From climate change to flu epidemics via genetically modified crops and the large hadron collider — science is very much a public concern.
But when complex scientific evidence is ‘translated’ for the general public via the media, used to justify policy actions or seen to be ignored by government ministers — this can have implications for political legitimacy, scientific authority and democratic participation.
‘Making Science Public: Challenges and Opportunities’ brings together some of the key experts in this arena, including academics, journalists and the clergy, to launch the Leverhulme Trust Research Programme ‘Making Science Public’. Taking place at The University of Nottingham on Monday 11 February, the event will include debates on the politics and practice of ‘Making Science Public’ and whether the privatisation of science is in the public interest.
Participants include Professor Ulrike Felt from the University of Vienna as the keynote speaker; Adam Smith, reporter at Research Fortnight; video journalist Brady Haran; and the Rt Rev Dr Lee Rayfield, Bishop of Swindon and Member of the Society of Ordained Scientists. Visit the Making Science Public website for the full programme.
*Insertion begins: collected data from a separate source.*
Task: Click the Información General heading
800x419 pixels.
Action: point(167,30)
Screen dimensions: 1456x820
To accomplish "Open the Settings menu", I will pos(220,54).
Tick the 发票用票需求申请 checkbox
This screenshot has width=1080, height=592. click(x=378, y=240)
“Over the last 20 years a series of political crises in the UK have challenged the authority of science with the MMR vaccine, the integrity of research with ‘Climategate’, the extent to which political decisions are ‘evidence based’ with BSE, and the governance of controversial new technologies with GM crops,” said Professor Brigitte Nerlich, Director of Making Science Public. “This has all contributed to a widely-held perception of a lack of public trust in science, a decline in the capacity of science to underpin political legitimacy and tensions in the relationship between government and science.”
“Increased media interest in science has fostered public debate and social media have created new spaces of ‘scientific citizenship’ in which different groups promote or contest scientific knowledge or its use. This has allowed other forms of authority, such as religion, to re-enter debates about science and society.
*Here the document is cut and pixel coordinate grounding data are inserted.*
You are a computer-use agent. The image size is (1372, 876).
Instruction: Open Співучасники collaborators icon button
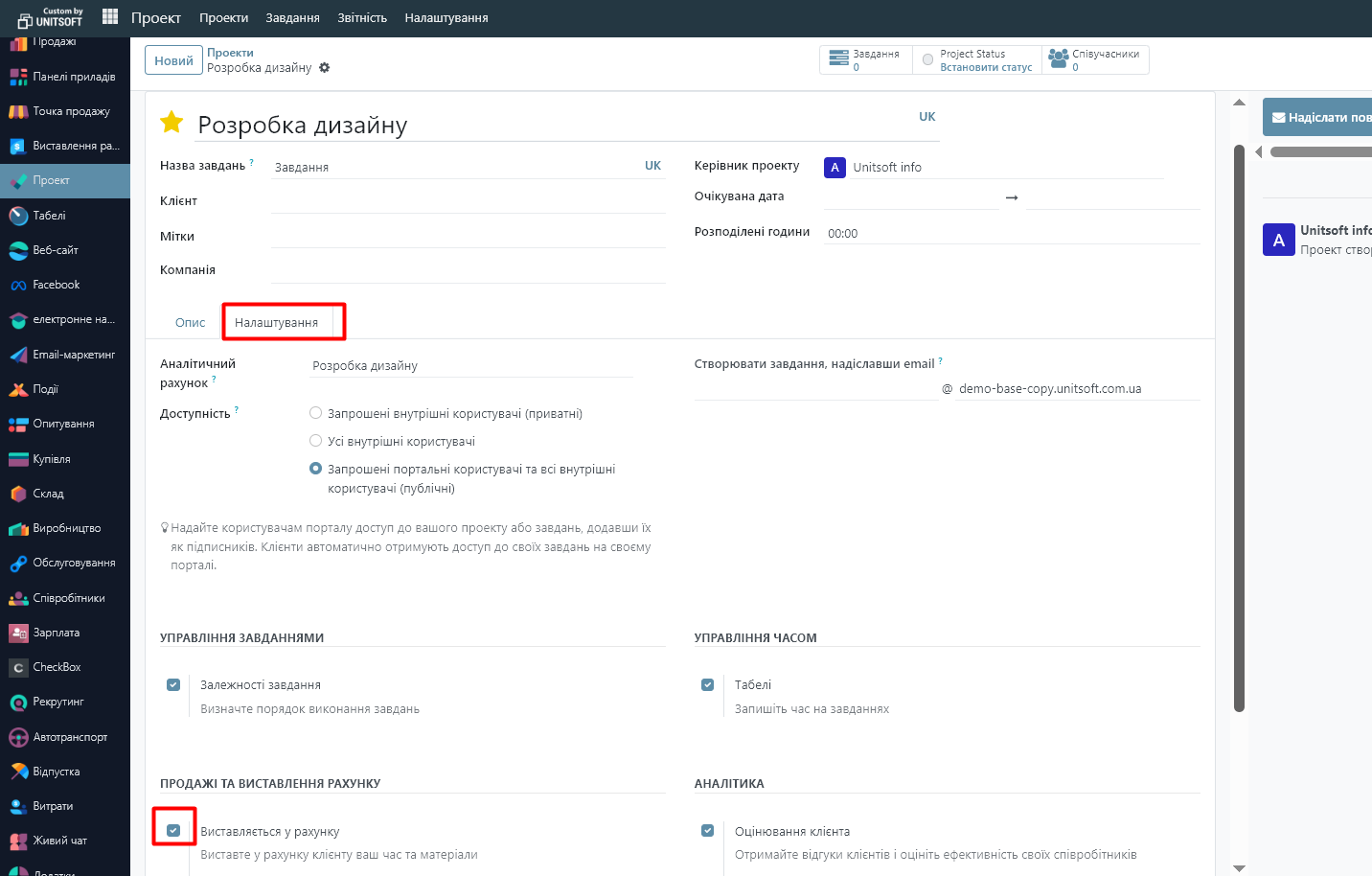(x=1058, y=59)
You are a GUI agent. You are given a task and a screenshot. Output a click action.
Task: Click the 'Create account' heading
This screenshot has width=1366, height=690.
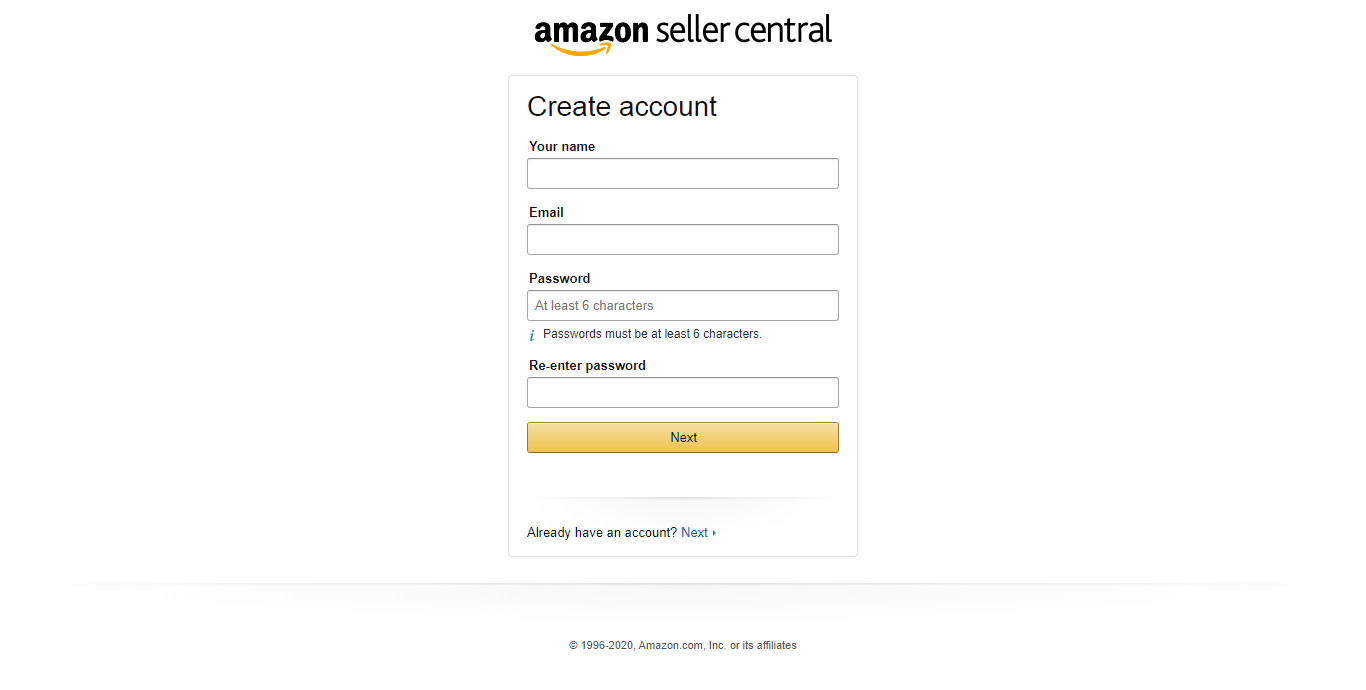(x=621, y=106)
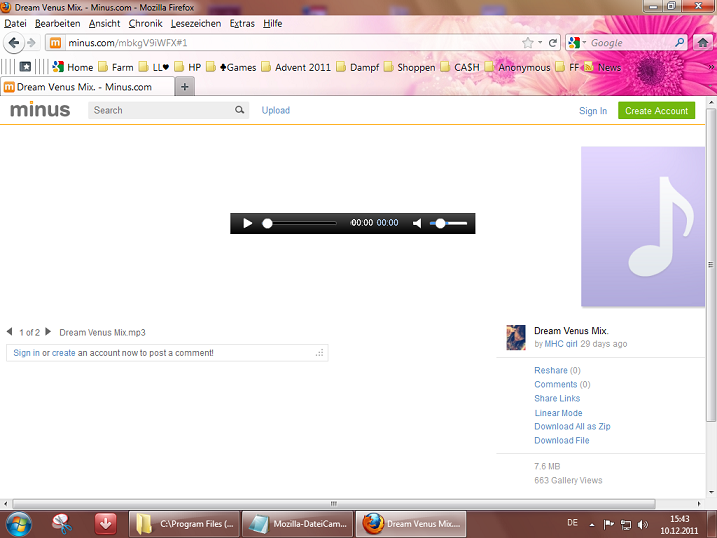This screenshot has height=538, width=717.
Task: Open the Extras menu
Action: point(241,23)
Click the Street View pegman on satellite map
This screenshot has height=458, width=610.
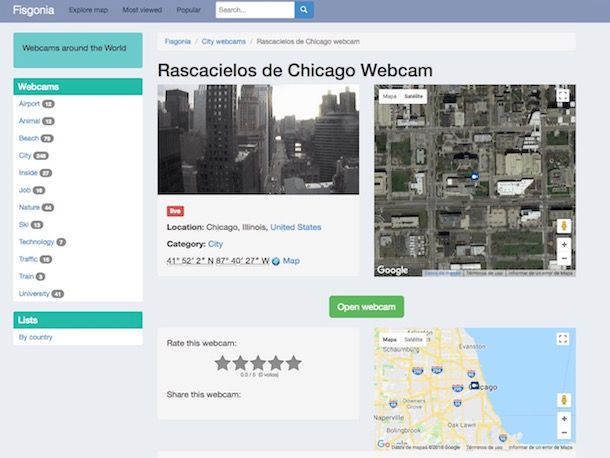(x=563, y=225)
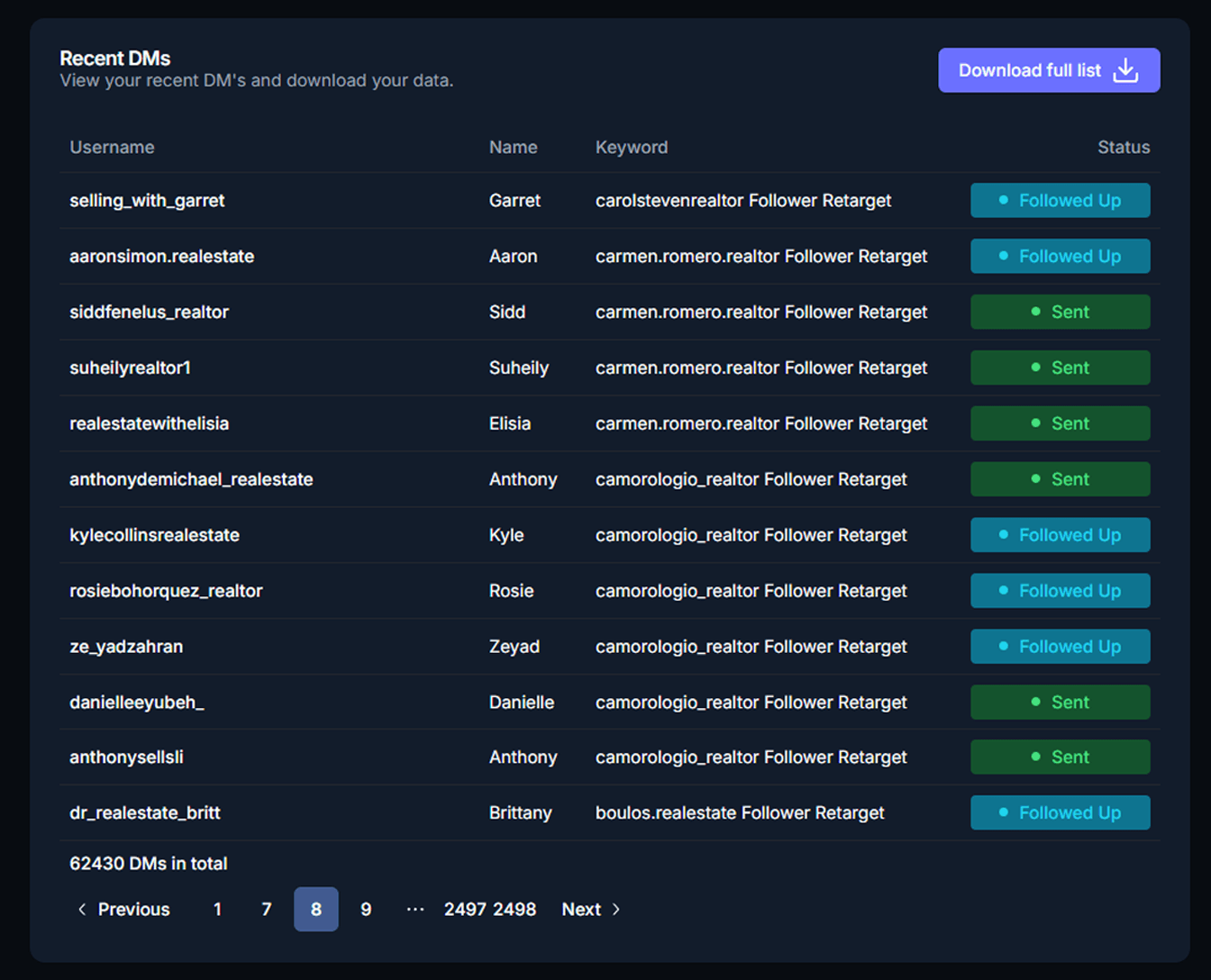The width and height of the screenshot is (1211, 980).
Task: Select the kylecollinsrealestate row username
Action: click(x=154, y=535)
“Within the practice of science itself there are moves to promote greater openness — open access publishing, open source — but these opportunities for science to be more openly practiced and discussed are counterbalanced by challenges. The very meaning of making science public is becoming more diverse and contested in the process. It’s these challenges which will be discussed at the launch event, and explored through the Making Science Public research programme.”
Making Science Public is a five-year Leverhulme Trust funded research programme which spans various research themes, including transparency, expertise and evidence in policymaking, public engagement, meditation and deliberation over science and technology and science, publics and the making of politics.